Tell us about A Failure to Communicate.
It’s always hard to describe your work in a few words, but all of the stories in the collection focus on the ways in which communication, or the lack thereof, impacts our lives and experiences. Of course there are stories about failed communications in relationships, but I’ve also included a little story about a bake-off, where it’s clear that one of the characters didn’t get the message about the rules of the contest and doesn’t understand why she didn’t win. It’s a little tongue in cheek, but it was really fun to write. Another theme in the collection is that all of the stories have Black lesbian protagonists. All of the women are very different and at various stages of their lives. What’s interesting about them is the manner in which their ability to communicate (or not) has either left them broken or set them free.

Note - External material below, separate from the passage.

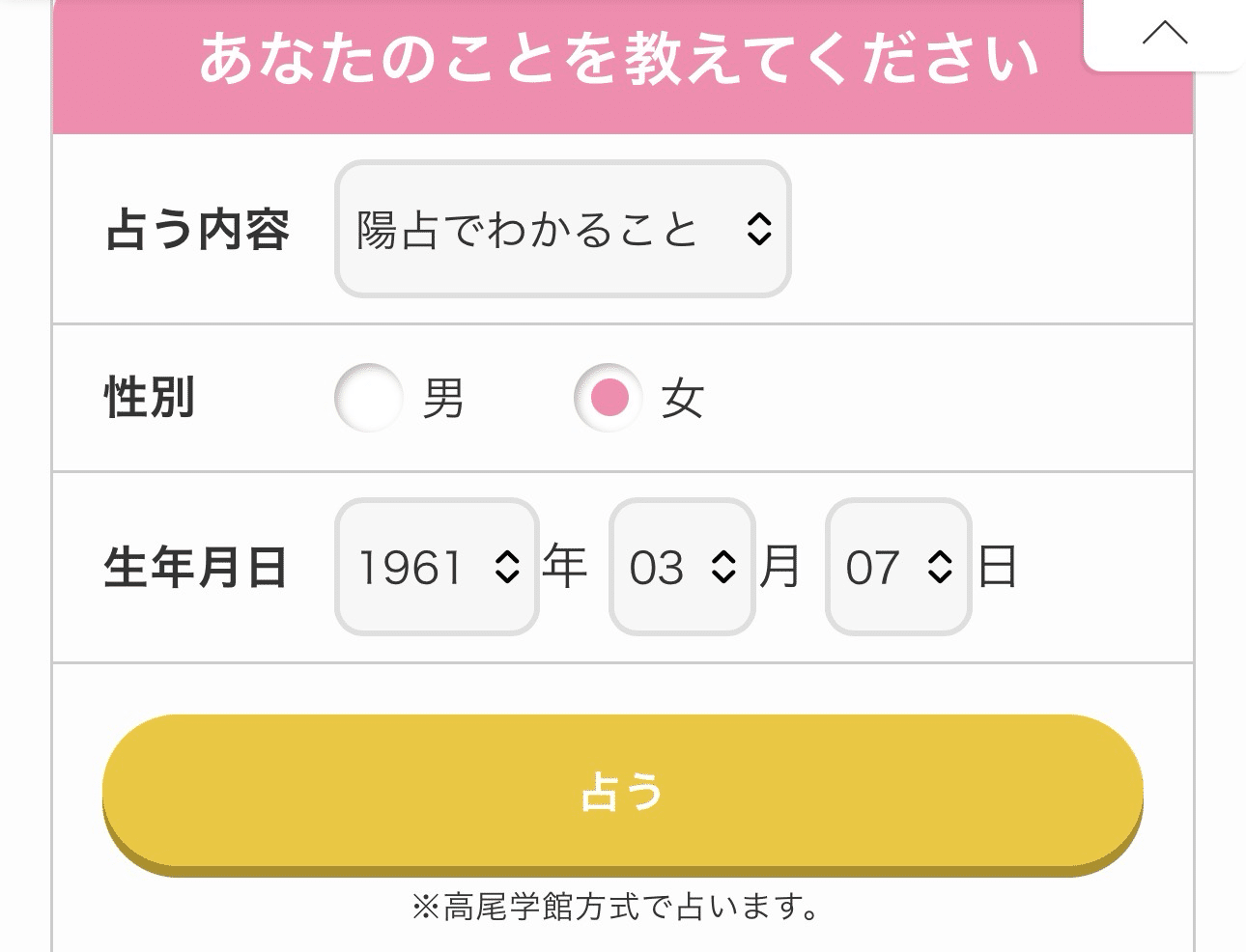Click the 性別 gender label
1246x952 pixels.
point(150,398)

When you’re not writing, what do you do for fun?
Fun? What’s that? Right now I’m working full time, trying to finish my dissertation, working on three manuscripts, hosting a radio show, and starting a micro-press! I have very little time for anything but working, but when I need to take a break, I get in my car and drive. I love road trips, and I’ve taken quite a few really long drives alone. Driving relaxes me, and I’m able to just enjoy the moment I’m in. I do love the life I’m living right now, so I think that I’m having fun even with all of the chaos.
What cultural value do you see in writing A Failure to Communicate?
One of the things I hope that my work accomplishes is to uncover the myriad experiences of Black women, Black lesbians in particular. I’ve been a student and teacher of literature for several years, and I’m drawn to literary fiction. I like to think of my own work as Black lesbian literary fiction, and only time and the critics will tell if that’s actually the case. I believe I’m writing the types of books that I’ve always wanted to read, books that have cultural and social value to Black women who look for themselves in the pages of contemporary literary fiction and continue to find themselves wanting. Barbara Smith wrote about this need for Black lesbian fiction back in 1977 and even though we’ve come a long way since then, there’s just so much about our lives that remains hidden, even from ourselves. Part of what I hope to do is remind us that even though we may have much to lament in our lives, we also have much to celebrate.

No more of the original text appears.